§ **Input for this task**
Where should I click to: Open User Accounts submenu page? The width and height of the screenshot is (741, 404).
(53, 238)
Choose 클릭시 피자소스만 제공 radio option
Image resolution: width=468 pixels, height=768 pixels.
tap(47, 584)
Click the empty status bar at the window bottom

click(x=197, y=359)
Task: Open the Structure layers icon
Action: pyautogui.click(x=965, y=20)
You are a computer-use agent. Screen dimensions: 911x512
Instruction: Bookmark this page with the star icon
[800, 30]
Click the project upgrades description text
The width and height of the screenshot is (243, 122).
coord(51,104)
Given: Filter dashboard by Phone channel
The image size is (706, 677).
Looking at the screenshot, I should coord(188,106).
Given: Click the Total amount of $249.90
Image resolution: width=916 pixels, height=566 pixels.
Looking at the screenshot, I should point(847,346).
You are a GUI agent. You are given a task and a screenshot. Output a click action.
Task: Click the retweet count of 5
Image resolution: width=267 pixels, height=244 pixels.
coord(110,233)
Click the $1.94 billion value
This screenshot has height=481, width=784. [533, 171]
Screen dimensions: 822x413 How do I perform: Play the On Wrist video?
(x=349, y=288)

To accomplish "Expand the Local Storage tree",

§ **Exercise goal**
Reproduce the listing above line for line, exactly.

§ **Expected answer**
Where should I click to: Open User Accounts submenu page? The width and height of the screenshot is (741, 404).
(53, 238)
Choose 클릭시 피자소스만 제공 radio option
Image resolution: width=468 pixels, height=768 pixels.
tap(47, 584)
Click the empty status bar at the window bottom

click(x=197, y=359)
Task: Open the Structure layers icon
Action: pyautogui.click(x=965, y=20)
You are a computer-use agent. Screen dimensions: 911x512
Instruction: Bookmark this page with the star icon
[800, 30]
Click the project upgrades description text
The width and height of the screenshot is (243, 122).
coord(51,104)
Given: Filter dashboard by Phone channel
The image size is (706, 677).
Looking at the screenshot, I should coord(188,106).
Given: Click the Total amount of $249.90
Image resolution: width=916 pixels, height=566 pixels.
Looking at the screenshot, I should point(847,346).
You are a GUI agent. You are given a task and a screenshot. Output a click action.
Task: Click the retweet count of 5
Image resolution: width=267 pixels, height=244 pixels.
coord(110,233)
Click the $1.94 billion value
This screenshot has height=481, width=784. [533, 171]
Screen dimensions: 822x413 How do I perform: Play the On Wrist video?
(x=349, y=288)

To accomplish "Expand the Local Storage tree",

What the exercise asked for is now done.